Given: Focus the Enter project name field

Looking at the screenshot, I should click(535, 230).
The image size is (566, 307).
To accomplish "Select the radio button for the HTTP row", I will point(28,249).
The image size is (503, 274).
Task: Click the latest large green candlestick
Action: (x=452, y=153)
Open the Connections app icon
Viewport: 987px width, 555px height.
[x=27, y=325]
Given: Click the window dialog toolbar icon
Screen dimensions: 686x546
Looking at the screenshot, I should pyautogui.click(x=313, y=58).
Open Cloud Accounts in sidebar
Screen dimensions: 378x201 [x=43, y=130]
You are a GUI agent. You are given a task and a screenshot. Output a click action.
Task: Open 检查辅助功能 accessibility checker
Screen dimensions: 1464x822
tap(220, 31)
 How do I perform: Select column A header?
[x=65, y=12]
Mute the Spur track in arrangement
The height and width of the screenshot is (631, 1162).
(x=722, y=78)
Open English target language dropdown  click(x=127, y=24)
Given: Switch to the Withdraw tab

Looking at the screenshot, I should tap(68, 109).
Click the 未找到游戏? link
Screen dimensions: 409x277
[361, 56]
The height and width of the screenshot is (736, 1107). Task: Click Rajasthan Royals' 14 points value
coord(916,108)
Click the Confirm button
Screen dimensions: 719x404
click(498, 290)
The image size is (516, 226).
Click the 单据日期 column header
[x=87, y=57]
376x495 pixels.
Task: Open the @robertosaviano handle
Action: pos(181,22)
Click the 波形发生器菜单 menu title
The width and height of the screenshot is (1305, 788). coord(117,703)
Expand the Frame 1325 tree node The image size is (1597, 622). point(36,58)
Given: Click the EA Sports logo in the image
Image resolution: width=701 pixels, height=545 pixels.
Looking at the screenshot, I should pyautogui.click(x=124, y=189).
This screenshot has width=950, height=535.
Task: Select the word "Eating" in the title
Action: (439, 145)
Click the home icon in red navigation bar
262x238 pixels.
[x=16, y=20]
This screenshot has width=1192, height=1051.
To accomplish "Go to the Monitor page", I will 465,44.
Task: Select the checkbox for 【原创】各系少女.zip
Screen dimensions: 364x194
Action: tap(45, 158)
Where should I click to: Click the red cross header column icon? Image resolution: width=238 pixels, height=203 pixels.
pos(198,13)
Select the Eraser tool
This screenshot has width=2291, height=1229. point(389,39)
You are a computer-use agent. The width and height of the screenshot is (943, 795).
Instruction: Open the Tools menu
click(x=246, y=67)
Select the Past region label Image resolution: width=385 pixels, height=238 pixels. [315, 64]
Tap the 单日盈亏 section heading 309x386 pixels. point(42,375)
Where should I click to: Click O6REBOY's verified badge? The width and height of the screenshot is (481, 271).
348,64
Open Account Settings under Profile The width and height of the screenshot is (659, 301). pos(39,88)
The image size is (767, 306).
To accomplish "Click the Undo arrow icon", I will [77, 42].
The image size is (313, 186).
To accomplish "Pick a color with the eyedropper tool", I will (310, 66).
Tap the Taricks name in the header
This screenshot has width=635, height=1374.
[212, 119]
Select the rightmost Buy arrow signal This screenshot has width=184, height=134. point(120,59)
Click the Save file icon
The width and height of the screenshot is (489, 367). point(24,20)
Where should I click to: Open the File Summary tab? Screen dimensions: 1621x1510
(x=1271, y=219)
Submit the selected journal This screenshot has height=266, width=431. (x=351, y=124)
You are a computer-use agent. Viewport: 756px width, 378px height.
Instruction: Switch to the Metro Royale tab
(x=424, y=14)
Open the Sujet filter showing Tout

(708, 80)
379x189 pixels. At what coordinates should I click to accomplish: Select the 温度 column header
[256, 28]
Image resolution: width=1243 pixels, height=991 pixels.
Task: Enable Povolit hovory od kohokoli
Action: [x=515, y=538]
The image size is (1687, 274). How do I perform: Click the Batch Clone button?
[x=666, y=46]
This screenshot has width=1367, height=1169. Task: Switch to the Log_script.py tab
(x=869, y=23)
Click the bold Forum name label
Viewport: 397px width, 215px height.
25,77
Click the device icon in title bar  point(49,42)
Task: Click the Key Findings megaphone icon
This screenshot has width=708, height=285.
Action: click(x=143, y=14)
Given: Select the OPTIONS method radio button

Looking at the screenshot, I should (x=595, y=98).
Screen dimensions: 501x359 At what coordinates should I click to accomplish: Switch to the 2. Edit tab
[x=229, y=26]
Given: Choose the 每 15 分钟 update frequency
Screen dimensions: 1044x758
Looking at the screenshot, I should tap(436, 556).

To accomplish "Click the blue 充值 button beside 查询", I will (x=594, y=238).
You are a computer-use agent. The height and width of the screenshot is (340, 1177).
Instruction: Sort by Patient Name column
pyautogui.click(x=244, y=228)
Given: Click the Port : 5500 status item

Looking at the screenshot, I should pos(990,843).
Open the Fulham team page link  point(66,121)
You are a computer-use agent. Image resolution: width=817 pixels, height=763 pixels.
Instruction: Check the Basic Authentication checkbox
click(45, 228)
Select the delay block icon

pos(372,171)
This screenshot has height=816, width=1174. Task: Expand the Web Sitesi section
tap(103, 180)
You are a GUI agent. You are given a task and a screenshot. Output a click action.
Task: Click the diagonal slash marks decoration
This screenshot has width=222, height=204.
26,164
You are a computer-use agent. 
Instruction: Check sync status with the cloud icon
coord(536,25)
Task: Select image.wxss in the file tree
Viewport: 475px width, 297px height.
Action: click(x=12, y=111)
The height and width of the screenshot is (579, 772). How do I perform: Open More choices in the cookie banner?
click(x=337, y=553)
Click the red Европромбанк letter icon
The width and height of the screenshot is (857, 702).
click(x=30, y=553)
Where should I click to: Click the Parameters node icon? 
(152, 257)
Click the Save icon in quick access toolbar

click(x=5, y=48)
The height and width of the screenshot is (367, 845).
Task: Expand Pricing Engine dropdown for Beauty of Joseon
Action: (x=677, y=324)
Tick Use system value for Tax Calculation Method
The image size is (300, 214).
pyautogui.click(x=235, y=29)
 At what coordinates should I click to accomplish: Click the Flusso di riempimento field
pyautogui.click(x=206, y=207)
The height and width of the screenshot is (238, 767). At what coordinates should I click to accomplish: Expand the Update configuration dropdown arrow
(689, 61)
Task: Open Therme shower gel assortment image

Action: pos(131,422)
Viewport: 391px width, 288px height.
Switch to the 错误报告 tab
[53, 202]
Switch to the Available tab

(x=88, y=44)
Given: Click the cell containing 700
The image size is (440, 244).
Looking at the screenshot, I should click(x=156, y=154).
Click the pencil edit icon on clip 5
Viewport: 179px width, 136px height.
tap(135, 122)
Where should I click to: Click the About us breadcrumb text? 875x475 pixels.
□ □ □ □ □ □ □
▶ [AIM OF THE EXERCISE]
Each line of the material above should be restated word for word.

▶ [WRITTEN ANSWER]
Given: Focus the Enter project name field

Looking at the screenshot, I should click(535, 230).
The image size is (566, 307).
To accomplish "Select the radio button for the HTTP row", I will point(28,249).
The image size is (503, 274).
Task: Click the latest large green candlestick
Action: (x=452, y=153)
Open the Connections app icon
Viewport: 987px width, 555px height.
[x=27, y=325]
Given: Click the window dialog toolbar icon
Screen dimensions: 686x546
Looking at the screenshot, I should pyautogui.click(x=313, y=58).
Open Cloud Accounts in sidebar
Screen dimensions: 378x201 [x=43, y=130]
You are a GUI agent. You are given a task and a screenshot. Output a click action.
Task: Open 检查辅助功能 accessibility checker
Screen dimensions: 1464x822
tap(220, 31)
 How do I perform: Select column A header?
[x=65, y=12]
Mute the Spur track in arrangement
The height and width of the screenshot is (631, 1162).
(x=722, y=78)
Open English target language dropdown  click(x=127, y=24)
Given: Switch to the Withdraw tab

Looking at the screenshot, I should tap(68, 109).
Click the 未找到游戏? link
Screen dimensions: 409x277
[361, 56]
The height and width of the screenshot is (736, 1107). Task: Click Rajasthan Royals' 14 points value
coord(916,108)
Click the Confirm button
Screen dimensions: 719x404
click(498, 290)
The image size is (516, 226).
Click the 单据日期 column header
[x=87, y=57]
376x495 pixels.
Task: Open the @robertosaviano handle
Action: pos(181,22)
Click the 波形发生器菜单 menu title
The width and height of the screenshot is (1305, 788). coord(117,703)
Expand the Frame 1325 tree node The image size is (1597, 622). point(36,58)
Given: Click the EA Sports logo in the image
Image resolution: width=701 pixels, height=545 pixels.
Looking at the screenshot, I should pyautogui.click(x=124, y=189).
This screenshot has width=950, height=535.
Task: Select the word "Eating" in the title
Action: (439, 145)
Click the home icon in red navigation bar
262x238 pixels.
[x=16, y=20]
This screenshot has width=1192, height=1051.
To accomplish "Go to the Monitor page", I will 465,44.
Task: Select the checkbox for 【原创】各系少女.zip
Screen dimensions: 364x194
Action: tap(45, 158)
Where should I click to: Click the red cross header column icon? Image resolution: width=238 pixels, height=203 pixels.
pos(198,13)
Select the Eraser tool
This screenshot has width=2291, height=1229. point(389,39)
You are a computer-use agent. The width and height of the screenshot is (943, 795).
Instruction: Open the Tools menu
click(x=246, y=67)
Select the Past region label Image resolution: width=385 pixels, height=238 pixels. [315, 64]
Tap the 单日盈亏 section heading 309x386 pixels. point(42,375)
Where should I click to: Click O6REBOY's verified badge? The width and height of the screenshot is (481, 271).
348,64
Open Account Settings under Profile The width and height of the screenshot is (659, 301). pos(39,88)
The image size is (767, 306).
To accomplish "Click the Undo arrow icon", I will [77, 42].
The image size is (313, 186).
To accomplish "Pick a color with the eyedropper tool", I will (310, 66).
Tap the Taricks name in the header
This screenshot has width=635, height=1374.
[212, 119]
Select the rightmost Buy arrow signal This screenshot has width=184, height=134. point(120,59)
Click the Save file icon
The width and height of the screenshot is (489, 367). point(24,20)
Where should I click to: Open the File Summary tab? Screen dimensions: 1621x1510
(x=1271, y=219)
Submit the selected journal This screenshot has height=266, width=431. (x=351, y=124)
You are a computer-use agent. Viewport: 756px width, 378px height.
Instruction: Switch to the Metro Royale tab
(x=424, y=14)
Open the Sujet filter showing Tout

(708, 80)
379x189 pixels. At what coordinates should I click to accomplish: Select the 温度 column header
[256, 28]
Image resolution: width=1243 pixels, height=991 pixels.
Task: Enable Povolit hovory od kohokoli
Action: [x=515, y=538]
The image size is (1687, 274). How do I perform: Click the Batch Clone button?
[x=666, y=46]
This screenshot has width=1367, height=1169. Task: Switch to the Log_script.py tab
(x=869, y=23)
Click the bold Forum name label
Viewport: 397px width, 215px height.
25,77
Click the device icon in title bar  point(49,42)
Task: Click the Key Findings megaphone icon
This screenshot has width=708, height=285.
Action: click(x=143, y=14)
Given: Select the OPTIONS method radio button

Looking at the screenshot, I should (x=595, y=98).
Screen dimensions: 501x359 At what coordinates should I click to accomplish: Switch to the 2. Edit tab
[x=229, y=26]
Given: Choose the 每 15 分钟 update frequency
Screen dimensions: 1044x758
Looking at the screenshot, I should tap(436, 556).

To accomplish "Click the blue 充值 button beside 查询", I will (x=594, y=238).
You are a computer-use agent. The height and width of the screenshot is (340, 1177).
Instruction: Sort by Patient Name column
pyautogui.click(x=244, y=228)
Given: Click the Port : 5500 status item

Looking at the screenshot, I should pos(990,843).
Open the Fulham team page link  point(66,121)
You are a computer-use agent. Image resolution: width=817 pixels, height=763 pixels.
Instruction: Check the Basic Authentication checkbox
click(45, 228)
Select the delay block icon

pos(372,171)
This screenshot has height=816, width=1174. Task: Expand the Web Sitesi section
tap(103, 180)
You are a GUI agent. You are given a task and a screenshot. Output a click action.
Task: Click the diagonal slash marks decoration
This screenshot has width=222, height=204.
26,164
You are a computer-use agent. 
Instruction: Check sync status with the cloud icon
coord(536,25)
Task: Select image.wxss in the file tree
Viewport: 475px width, 297px height.
Action: click(x=12, y=111)
The height and width of the screenshot is (579, 772). How do I perform: Open More choices in the cookie banner?
click(x=337, y=553)
Click the red Европромбанк letter icon
The width and height of the screenshot is (857, 702).
click(x=30, y=553)
Where should I click to: Click the Parameters node icon? 
(152, 257)
Click the Save icon in quick access toolbar

click(x=5, y=48)
The height and width of the screenshot is (367, 845).
Task: Expand Pricing Engine dropdown for Beauty of Joseon
Action: (x=677, y=324)
Tick Use system value for Tax Calculation Method
The image size is (300, 214).
pyautogui.click(x=235, y=29)
 At what coordinates should I click to accomplish: Click the Flusso di riempimento field
pyautogui.click(x=206, y=207)
The height and width of the screenshot is (238, 767). At what coordinates should I click to accomplish: Expand the Update configuration dropdown arrow
(689, 61)
Task: Open Therme shower gel assortment image

Action: pos(131,422)
Viewport: 391px width, 288px height.
Switch to the 错误报告 tab
[53, 202]
Switch to the Available tab

(x=88, y=44)
Given: Click the cell containing 700
The image size is (440, 244).
Looking at the screenshot, I should click(x=156, y=154).
Click the pencil edit icon on clip 5
Viewport: 179px width, 136px height.
tap(135, 122)
Where should I click to: Click the About us breadcrumb text? 875x475 pixels.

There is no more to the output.